May-Thurner syndrome is the compression of the iliac vein against the lumbar spine by an overlying iliac artery, resulting in venous insufficiency, stenosis, and obstruction. While May-Thurner syndrome may be asymptomatic, typical symptoms include pain, swelling, and skin changes in the ipsilateral lower extremity. There are several variants of May-Thurner syndrome; the most common is compression of the left common iliac vein by the right common iliac artery. May-Thurner syndrome may be thrombotic or nonthrombotic but should be considered in all persons presenting with an iliofemoral deep venous thrombosis (DVT).
Rudolf Virchow first reported compression of the left iliofemoral vein by the right common iliac artery in 1851 after cadaveric studies of patients with left iliofemoral thrombosis. However, it was not until 1957 that May and Thurner reported intraluminal fibrous bands within the left iliofemoral veins compressed by the right common iliac artery in 22% of 430 dissected cadavers; these bands were labeled "spurs," and the collection of findings was termed May-Thurner syndrome. Cockett and Thomas were the first to report May-Thurner syndrome in living patients.

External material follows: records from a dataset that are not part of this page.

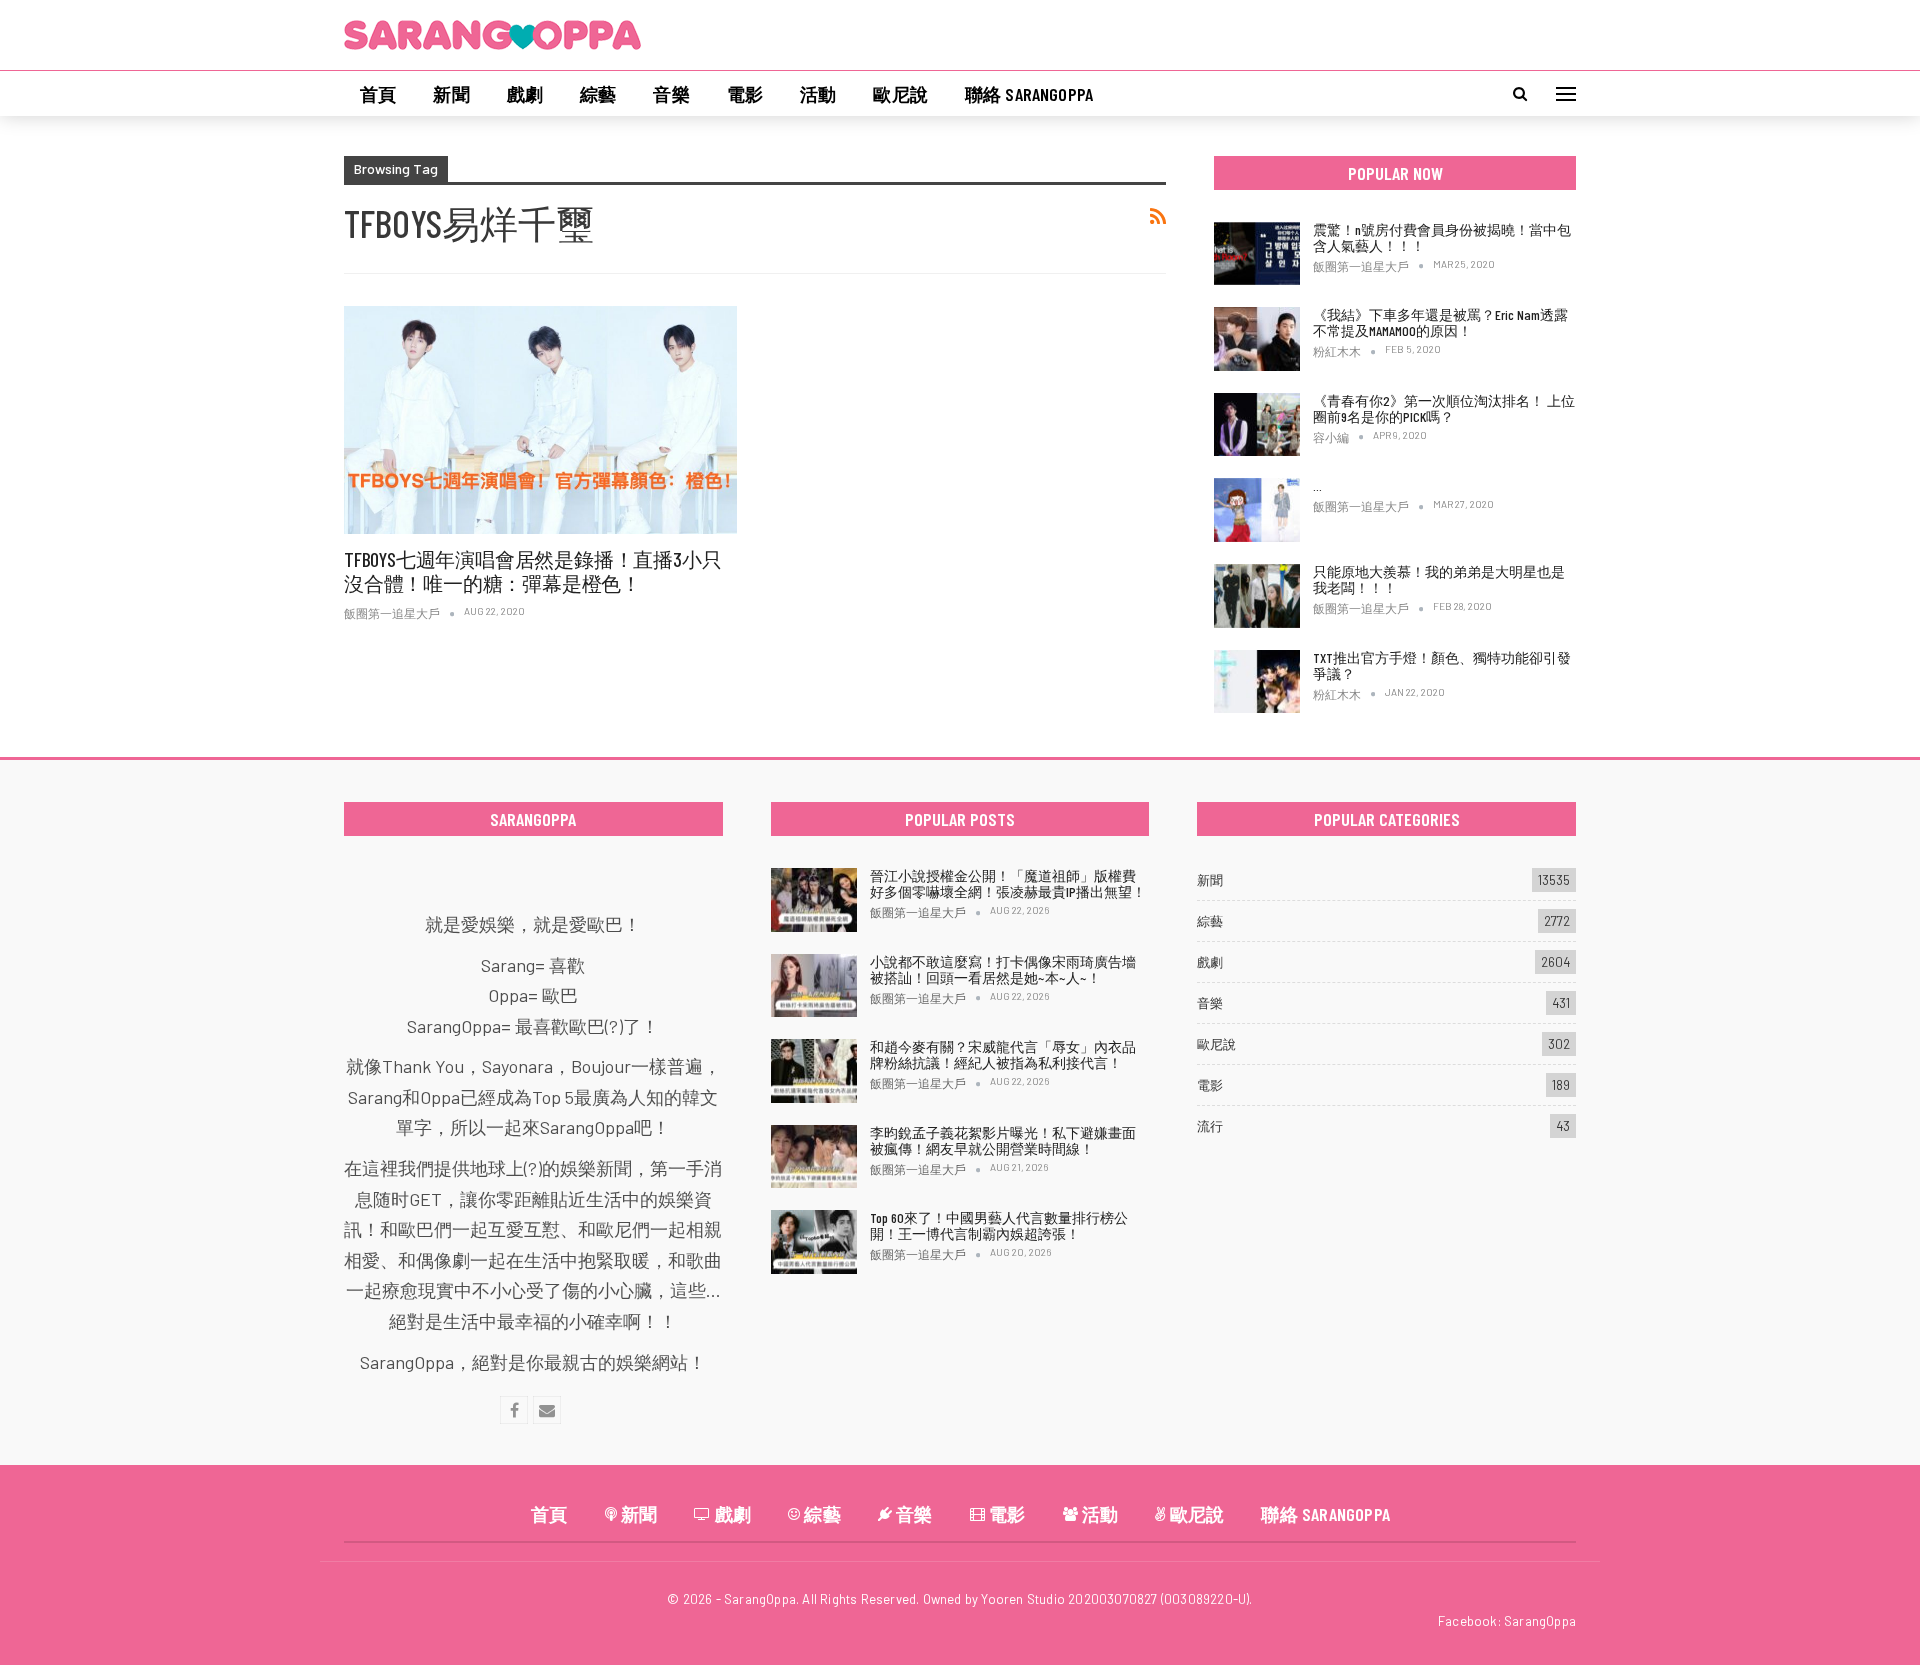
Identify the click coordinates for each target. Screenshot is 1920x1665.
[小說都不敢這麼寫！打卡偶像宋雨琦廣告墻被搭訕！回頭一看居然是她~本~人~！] (814, 986)
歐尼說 (900, 94)
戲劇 (525, 94)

Cadaveric and radiographic studies have reported a high prevalence of left iliofemoral vein compression by the right common iliac artery; the prevalence is so high that some consider the findings a normal anatomic variant. Any symptoms that occur, however variable, all stem from the compressive effect of the artery on the vein. The vascular compression impedes venous return, induces endothelial injury, and may progress to thrombotic vascular occlusion. The stereotypical patient with May-Thurner syndrome is a young woman with the acute onset of left lower extremity swelling following stasis, surgery, or during the intrapartum or immediate postpartum periods.
While not all cases of May-Thurner syndrome result in DVT, up to two-thirds of iliofemoral DVTs demonstrate venous spurs. DVT in this clinical context may present acutely, and the thrombus frequently propagates distally into the femoral and popliteal veins to create a sizeable thrombotic burden. Pulmonary embolism may accompany the DVT.
The treatment goals in symptomatic May-Thurner syndrome are to reestablish venous flow, alleviate strictures and venous hypertension, and reduce the incidence of postthrombotic syndrome. Anticoagulation or catheter-directed therapy with mechanical lysis is always followed by vascular stenting due to the irreversible fibrotic nature of the syndrome.